======== DADOS FORNECIDOS ========

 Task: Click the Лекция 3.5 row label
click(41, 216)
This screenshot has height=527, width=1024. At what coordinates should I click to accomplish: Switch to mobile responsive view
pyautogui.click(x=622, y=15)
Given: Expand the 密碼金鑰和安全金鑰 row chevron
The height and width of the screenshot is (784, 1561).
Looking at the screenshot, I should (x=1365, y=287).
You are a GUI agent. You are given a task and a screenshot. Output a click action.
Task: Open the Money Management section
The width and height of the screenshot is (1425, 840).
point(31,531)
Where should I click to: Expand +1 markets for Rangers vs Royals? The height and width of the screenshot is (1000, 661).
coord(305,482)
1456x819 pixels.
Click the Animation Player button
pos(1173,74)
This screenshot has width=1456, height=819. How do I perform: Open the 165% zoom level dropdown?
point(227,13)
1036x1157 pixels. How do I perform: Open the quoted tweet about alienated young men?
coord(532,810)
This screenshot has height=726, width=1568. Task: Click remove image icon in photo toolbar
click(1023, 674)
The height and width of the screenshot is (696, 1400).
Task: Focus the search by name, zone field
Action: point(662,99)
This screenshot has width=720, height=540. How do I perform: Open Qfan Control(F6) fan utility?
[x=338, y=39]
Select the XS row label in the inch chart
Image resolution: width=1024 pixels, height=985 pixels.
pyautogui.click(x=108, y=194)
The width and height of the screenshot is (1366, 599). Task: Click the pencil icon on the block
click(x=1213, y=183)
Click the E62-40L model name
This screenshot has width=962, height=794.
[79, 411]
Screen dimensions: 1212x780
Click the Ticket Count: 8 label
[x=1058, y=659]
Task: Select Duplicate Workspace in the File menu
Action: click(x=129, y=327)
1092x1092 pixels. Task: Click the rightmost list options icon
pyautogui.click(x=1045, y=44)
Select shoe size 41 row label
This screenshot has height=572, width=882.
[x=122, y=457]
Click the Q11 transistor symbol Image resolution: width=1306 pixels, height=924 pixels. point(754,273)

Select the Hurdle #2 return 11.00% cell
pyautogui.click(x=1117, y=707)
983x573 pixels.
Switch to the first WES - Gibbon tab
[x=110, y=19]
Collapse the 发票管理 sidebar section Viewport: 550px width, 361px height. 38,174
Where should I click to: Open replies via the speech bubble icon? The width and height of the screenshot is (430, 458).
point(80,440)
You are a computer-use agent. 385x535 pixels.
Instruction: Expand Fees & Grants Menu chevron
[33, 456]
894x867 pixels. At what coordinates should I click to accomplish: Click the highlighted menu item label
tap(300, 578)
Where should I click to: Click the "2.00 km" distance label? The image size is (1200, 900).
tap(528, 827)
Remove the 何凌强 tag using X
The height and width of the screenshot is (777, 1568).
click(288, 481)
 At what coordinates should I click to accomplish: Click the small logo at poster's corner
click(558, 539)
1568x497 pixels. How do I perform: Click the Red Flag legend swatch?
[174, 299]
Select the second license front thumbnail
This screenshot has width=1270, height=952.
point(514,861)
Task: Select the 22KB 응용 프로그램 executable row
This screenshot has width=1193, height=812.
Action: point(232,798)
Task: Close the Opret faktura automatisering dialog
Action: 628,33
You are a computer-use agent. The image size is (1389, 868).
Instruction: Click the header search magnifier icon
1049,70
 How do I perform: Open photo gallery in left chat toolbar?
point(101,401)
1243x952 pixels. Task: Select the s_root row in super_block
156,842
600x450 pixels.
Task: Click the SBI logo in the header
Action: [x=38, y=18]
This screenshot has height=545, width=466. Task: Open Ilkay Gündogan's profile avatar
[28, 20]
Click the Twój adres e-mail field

========

DESAFIO: Reproduza sem nenhuma alteração as linhas da listagem acima, começando no início da listagem e terminando na linha que contém "pyautogui.click(x=622, y=15)", com as duas pontas incluídas.

RESULTADO CORRETO:
 Task: Click the Лекция 3.5 row label
click(41, 216)
This screenshot has height=527, width=1024. At what coordinates should I click to accomplish: Switch to mobile responsive view
pyautogui.click(x=622, y=15)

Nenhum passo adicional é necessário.